### Short task
Retype the data below line for line, without changing anything.

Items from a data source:
——————

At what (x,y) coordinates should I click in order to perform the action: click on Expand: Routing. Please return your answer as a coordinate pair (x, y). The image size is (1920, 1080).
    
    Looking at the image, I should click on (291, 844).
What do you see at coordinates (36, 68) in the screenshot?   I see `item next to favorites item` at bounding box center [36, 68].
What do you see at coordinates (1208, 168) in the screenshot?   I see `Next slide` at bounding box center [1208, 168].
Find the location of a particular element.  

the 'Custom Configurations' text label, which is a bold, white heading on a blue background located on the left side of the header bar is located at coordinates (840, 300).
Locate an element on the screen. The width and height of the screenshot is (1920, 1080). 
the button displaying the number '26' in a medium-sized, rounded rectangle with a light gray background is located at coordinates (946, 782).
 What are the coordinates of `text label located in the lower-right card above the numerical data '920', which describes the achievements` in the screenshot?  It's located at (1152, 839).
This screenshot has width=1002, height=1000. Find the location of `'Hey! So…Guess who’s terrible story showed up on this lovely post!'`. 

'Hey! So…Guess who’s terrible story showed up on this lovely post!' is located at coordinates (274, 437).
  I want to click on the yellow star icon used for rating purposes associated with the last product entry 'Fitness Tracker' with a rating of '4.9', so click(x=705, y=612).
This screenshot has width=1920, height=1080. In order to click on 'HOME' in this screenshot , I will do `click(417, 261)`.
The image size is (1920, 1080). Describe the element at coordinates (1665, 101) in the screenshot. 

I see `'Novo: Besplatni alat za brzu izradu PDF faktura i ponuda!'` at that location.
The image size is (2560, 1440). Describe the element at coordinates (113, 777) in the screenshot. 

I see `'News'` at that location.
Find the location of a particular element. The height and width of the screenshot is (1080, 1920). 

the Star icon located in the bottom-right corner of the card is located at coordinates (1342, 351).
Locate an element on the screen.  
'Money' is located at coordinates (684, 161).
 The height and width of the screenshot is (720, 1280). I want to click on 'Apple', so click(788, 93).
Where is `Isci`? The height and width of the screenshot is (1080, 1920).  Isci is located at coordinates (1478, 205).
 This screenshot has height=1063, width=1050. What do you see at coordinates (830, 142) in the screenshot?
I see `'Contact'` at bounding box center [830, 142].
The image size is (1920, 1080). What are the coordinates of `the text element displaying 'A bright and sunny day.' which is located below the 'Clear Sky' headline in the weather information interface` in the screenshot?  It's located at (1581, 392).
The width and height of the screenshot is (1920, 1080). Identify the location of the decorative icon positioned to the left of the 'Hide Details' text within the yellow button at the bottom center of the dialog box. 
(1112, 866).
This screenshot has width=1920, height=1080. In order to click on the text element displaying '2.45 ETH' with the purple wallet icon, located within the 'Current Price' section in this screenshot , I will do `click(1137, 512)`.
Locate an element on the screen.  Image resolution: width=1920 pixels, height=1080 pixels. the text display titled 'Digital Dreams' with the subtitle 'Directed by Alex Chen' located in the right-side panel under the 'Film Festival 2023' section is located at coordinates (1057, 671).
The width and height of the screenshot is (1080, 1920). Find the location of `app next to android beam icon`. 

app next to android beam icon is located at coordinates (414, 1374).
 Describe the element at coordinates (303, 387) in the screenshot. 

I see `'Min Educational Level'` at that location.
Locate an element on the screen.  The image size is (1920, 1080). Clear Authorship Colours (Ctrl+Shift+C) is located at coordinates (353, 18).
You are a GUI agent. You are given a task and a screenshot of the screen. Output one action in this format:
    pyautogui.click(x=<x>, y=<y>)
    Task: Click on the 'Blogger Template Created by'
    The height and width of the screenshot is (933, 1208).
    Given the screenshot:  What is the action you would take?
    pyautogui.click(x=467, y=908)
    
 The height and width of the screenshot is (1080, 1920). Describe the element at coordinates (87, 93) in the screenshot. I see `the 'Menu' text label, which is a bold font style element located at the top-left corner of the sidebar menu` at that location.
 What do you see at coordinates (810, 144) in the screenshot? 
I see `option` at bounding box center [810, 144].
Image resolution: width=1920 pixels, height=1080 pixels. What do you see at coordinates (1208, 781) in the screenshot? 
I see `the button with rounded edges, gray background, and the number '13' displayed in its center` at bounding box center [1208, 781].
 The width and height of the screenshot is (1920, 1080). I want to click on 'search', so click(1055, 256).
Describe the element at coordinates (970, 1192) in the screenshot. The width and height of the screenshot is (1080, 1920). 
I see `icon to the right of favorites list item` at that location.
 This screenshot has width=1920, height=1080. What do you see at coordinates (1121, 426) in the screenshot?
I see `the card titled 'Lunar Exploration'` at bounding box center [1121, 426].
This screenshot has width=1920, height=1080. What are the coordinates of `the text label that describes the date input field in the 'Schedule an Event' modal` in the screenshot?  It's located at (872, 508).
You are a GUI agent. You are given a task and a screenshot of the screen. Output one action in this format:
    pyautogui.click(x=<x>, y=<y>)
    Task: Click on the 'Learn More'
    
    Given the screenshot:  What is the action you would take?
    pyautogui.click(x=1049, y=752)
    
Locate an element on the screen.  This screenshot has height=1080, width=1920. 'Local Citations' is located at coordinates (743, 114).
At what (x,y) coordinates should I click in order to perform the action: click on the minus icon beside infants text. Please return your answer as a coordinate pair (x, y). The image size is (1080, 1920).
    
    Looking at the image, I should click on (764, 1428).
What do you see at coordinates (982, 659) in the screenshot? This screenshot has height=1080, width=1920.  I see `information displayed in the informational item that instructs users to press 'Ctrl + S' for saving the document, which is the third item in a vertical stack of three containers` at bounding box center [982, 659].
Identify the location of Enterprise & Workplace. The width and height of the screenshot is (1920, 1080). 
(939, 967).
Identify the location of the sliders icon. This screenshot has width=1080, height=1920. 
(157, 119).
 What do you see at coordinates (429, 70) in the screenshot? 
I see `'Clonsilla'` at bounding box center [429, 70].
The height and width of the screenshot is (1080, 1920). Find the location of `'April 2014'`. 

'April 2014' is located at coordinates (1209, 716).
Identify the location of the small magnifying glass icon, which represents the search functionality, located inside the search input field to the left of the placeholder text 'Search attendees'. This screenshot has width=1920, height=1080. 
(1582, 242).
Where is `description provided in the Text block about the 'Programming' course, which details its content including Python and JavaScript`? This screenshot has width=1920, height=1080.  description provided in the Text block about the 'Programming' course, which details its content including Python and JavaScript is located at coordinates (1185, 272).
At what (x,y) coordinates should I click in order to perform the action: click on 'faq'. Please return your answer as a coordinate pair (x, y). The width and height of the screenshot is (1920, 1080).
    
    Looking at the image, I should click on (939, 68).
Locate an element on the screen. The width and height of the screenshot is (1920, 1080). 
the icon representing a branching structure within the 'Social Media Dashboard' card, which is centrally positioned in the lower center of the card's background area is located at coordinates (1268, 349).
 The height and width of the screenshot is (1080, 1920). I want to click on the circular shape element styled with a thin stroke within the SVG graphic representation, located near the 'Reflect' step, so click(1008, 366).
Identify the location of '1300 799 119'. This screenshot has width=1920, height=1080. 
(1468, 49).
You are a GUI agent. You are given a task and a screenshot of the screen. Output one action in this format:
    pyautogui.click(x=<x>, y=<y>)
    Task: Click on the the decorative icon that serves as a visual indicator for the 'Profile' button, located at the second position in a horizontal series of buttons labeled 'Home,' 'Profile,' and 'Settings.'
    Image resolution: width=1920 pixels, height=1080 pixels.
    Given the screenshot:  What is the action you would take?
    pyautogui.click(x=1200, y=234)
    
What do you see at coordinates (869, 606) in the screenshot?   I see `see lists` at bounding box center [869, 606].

——————

### Task answer
At what (x,y) coordinates should I click in order to perform the action: click on Expand: Routing. Please return your answer as a coordinate pair (x, y). The image size is (1920, 1080).
    
    Looking at the image, I should click on (291, 844).
What do you see at coordinates (36, 68) in the screenshot?   I see `item next to favorites item` at bounding box center [36, 68].
What do you see at coordinates (1208, 168) in the screenshot?   I see `Next slide` at bounding box center [1208, 168].
Find the location of a particular element.  

the 'Custom Configurations' text label, which is a bold, white heading on a blue background located on the left side of the header bar is located at coordinates (840, 300).
Locate an element on the screen. The width and height of the screenshot is (1920, 1080). 
the button displaying the number '26' in a medium-sized, rounded rectangle with a light gray background is located at coordinates (946, 782).
 What are the coordinates of `text label located in the lower-right card above the numerical data '920', which describes the achievements` in the screenshot?  It's located at (1152, 839).
This screenshot has width=1002, height=1000. Find the location of `'Hey! So…Guess who’s terrible story showed up on this lovely post!'`. 

'Hey! So…Guess who’s terrible story showed up on this lovely post!' is located at coordinates (274, 437).
  I want to click on the yellow star icon used for rating purposes associated with the last product entry 'Fitness Tracker' with a rating of '4.9', so click(x=705, y=612).
This screenshot has width=1920, height=1080. In order to click on 'HOME' in this screenshot , I will do `click(417, 261)`.
The image size is (1920, 1080). Describe the element at coordinates (1665, 101) in the screenshot. 

I see `'Novo: Besplatni alat za brzu izradu PDF faktura i ponuda!'` at that location.
The image size is (2560, 1440). Describe the element at coordinates (113, 777) in the screenshot. 

I see `'News'` at that location.
Find the location of a particular element. The height and width of the screenshot is (1080, 1920). 

the Star icon located in the bottom-right corner of the card is located at coordinates (1342, 351).
Locate an element on the screen.  
'Money' is located at coordinates (684, 161).
 The height and width of the screenshot is (720, 1280). I want to click on 'Apple', so click(788, 93).
Where is `Isci`? The height and width of the screenshot is (1080, 1920).  Isci is located at coordinates (1478, 205).
 This screenshot has height=1063, width=1050. What do you see at coordinates (830, 142) in the screenshot?
I see `'Contact'` at bounding box center [830, 142].
The image size is (1920, 1080). What are the coordinates of `the text element displaying 'A bright and sunny day.' which is located below the 'Clear Sky' headline in the weather information interface` in the screenshot?  It's located at (1581, 392).
The width and height of the screenshot is (1920, 1080). Identify the location of the decorative icon positioned to the left of the 'Hide Details' text within the yellow button at the bottom center of the dialog box. 
(1112, 866).
This screenshot has width=1920, height=1080. In order to click on the text element displaying '2.45 ETH' with the purple wallet icon, located within the 'Current Price' section in this screenshot , I will do `click(1137, 512)`.
Locate an element on the screen.  Image resolution: width=1920 pixels, height=1080 pixels. the text display titled 'Digital Dreams' with the subtitle 'Directed by Alex Chen' located in the right-side panel under the 'Film Festival 2023' section is located at coordinates (1057, 671).
The width and height of the screenshot is (1080, 1920). Find the location of `app next to android beam icon`. 

app next to android beam icon is located at coordinates (414, 1374).
 Describe the element at coordinates (303, 387) in the screenshot. 

I see `'Min Educational Level'` at that location.
Locate an element on the screen.  The image size is (1920, 1080). Clear Authorship Colours (Ctrl+Shift+C) is located at coordinates (353, 18).
You are a GUI agent. You are given a task and a screenshot of the screen. Output one action in this format:
    pyautogui.click(x=<x>, y=<y>)
    Task: Click on the 'Blogger Template Created by'
    The height and width of the screenshot is (933, 1208).
    Given the screenshot:  What is the action you would take?
    pyautogui.click(x=467, y=908)
    
 The height and width of the screenshot is (1080, 1920). Describe the element at coordinates (87, 93) in the screenshot. I see `the 'Menu' text label, which is a bold font style element located at the top-left corner of the sidebar menu` at that location.
 What do you see at coordinates (810, 144) in the screenshot? 
I see `option` at bounding box center [810, 144].
Image resolution: width=1920 pixels, height=1080 pixels. What do you see at coordinates (1208, 781) in the screenshot? 
I see `the button with rounded edges, gray background, and the number '13' displayed in its center` at bounding box center [1208, 781].
 The width and height of the screenshot is (1920, 1080). I want to click on 'search', so click(1055, 256).
Describe the element at coordinates (970, 1192) in the screenshot. The width and height of the screenshot is (1080, 1920). 
I see `icon to the right of favorites list item` at that location.
 This screenshot has width=1920, height=1080. What do you see at coordinates (1121, 426) in the screenshot?
I see `the card titled 'Lunar Exploration'` at bounding box center [1121, 426].
This screenshot has width=1920, height=1080. What are the coordinates of `the text label that describes the date input field in the 'Schedule an Event' modal` in the screenshot?  It's located at (872, 508).
You are a GUI agent. You are given a task and a screenshot of the screen. Output one action in this format:
    pyautogui.click(x=<x>, y=<y>)
    Task: Click on the 'Learn More'
    
    Given the screenshot:  What is the action you would take?
    pyautogui.click(x=1049, y=752)
    
Locate an element on the screen.  This screenshot has height=1080, width=1920. 'Local Citations' is located at coordinates (743, 114).
At what (x,y) coordinates should I click in order to perform the action: click on the minus icon beside infants text. Please return your answer as a coordinate pair (x, y). The image size is (1080, 1920).
    
    Looking at the image, I should click on (764, 1428).
What do you see at coordinates (982, 659) in the screenshot? This screenshot has height=1080, width=1920.  I see `information displayed in the informational item that instructs users to press 'Ctrl + S' for saving the document, which is the third item in a vertical stack of three containers` at bounding box center [982, 659].
Identify the location of Enterprise & Workplace. The width and height of the screenshot is (1920, 1080). 
(939, 967).
Identify the location of the sliders icon. This screenshot has width=1080, height=1920. 
(157, 119).
 What do you see at coordinates (429, 70) in the screenshot? 
I see `'Clonsilla'` at bounding box center [429, 70].
The height and width of the screenshot is (1080, 1920). Find the location of `'April 2014'`. 

'April 2014' is located at coordinates (1209, 716).
Identify the location of the small magnifying glass icon, which represents the search functionality, located inside the search input field to the left of the placeholder text 'Search attendees'. This screenshot has width=1920, height=1080. 
(1582, 242).
Where is `description provided in the Text block about the 'Programming' course, which details its content including Python and JavaScript`? This screenshot has width=1920, height=1080.  description provided in the Text block about the 'Programming' course, which details its content including Python and JavaScript is located at coordinates (1185, 272).
At what (x,y) coordinates should I click in order to perform the action: click on 'faq'. Please return your answer as a coordinate pair (x, y). The width and height of the screenshot is (1920, 1080).
    
    Looking at the image, I should click on (939, 68).
Locate an element on the screen. The width and height of the screenshot is (1920, 1080). 
the icon representing a branching structure within the 'Social Media Dashboard' card, which is centrally positioned in the lower center of the card's background area is located at coordinates (1268, 349).
 The height and width of the screenshot is (1080, 1920). I want to click on the circular shape element styled with a thin stroke within the SVG graphic representation, located near the 'Reflect' step, so click(1008, 366).
Identify the location of '1300 799 119'. This screenshot has width=1920, height=1080. 
(1468, 49).
You are a GUI agent. You are given a task and a screenshot of the screen. Output one action in this format:
    pyautogui.click(x=<x>, y=<y>)
    Task: Click on the the decorative icon that serves as a visual indicator for the 'Profile' button, located at the second position in a horizontal series of buttons labeled 'Home,' 'Profile,' and 'Settings.'
    Image resolution: width=1920 pixels, height=1080 pixels.
    Given the screenshot:  What is the action you would take?
    pyautogui.click(x=1200, y=234)
    
What do you see at coordinates (869, 606) in the screenshot?   I see `see lists` at bounding box center [869, 606].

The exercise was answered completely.